Task statement:
Will you write out, word for word, every line from the one with "Task: Open the" to the final line of the data below, with the pictures left out?

[[ Input open ]]

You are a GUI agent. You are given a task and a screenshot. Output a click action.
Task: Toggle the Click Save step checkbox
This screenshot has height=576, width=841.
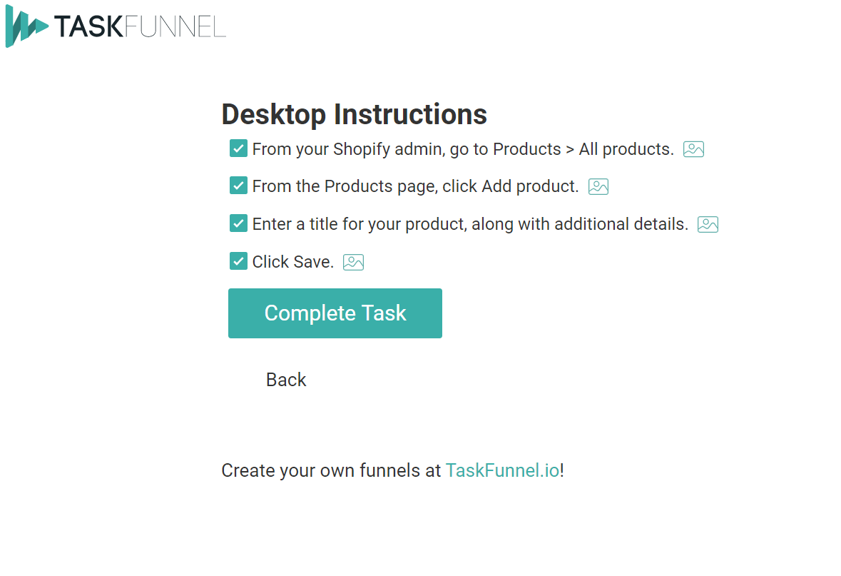(238, 261)
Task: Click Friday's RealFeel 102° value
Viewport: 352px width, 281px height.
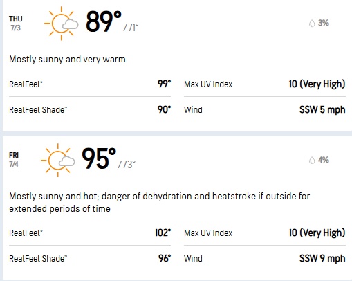Action: click(163, 233)
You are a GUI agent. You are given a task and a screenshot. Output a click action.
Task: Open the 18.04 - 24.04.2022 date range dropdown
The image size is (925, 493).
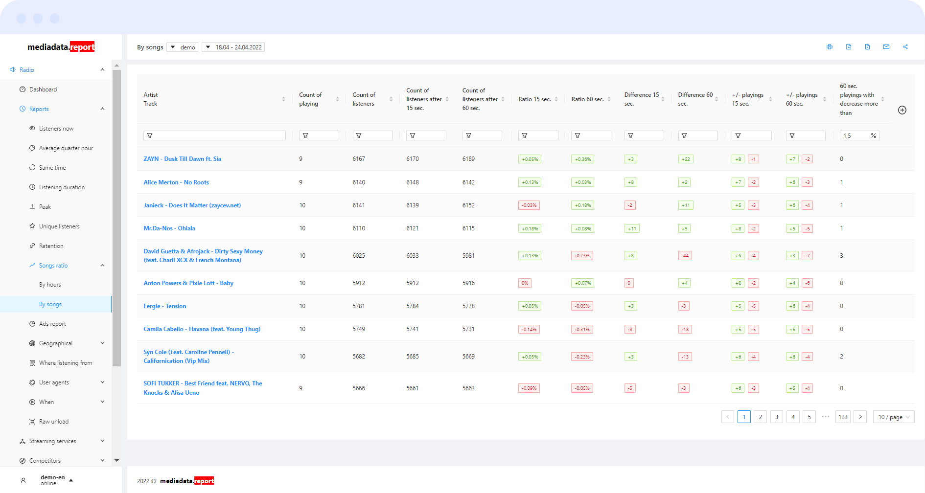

[[ Input closed ]]

Written response:
Task: Open the 18.04 - 24.04.2022 date range dropdown
The image size is (925, 493).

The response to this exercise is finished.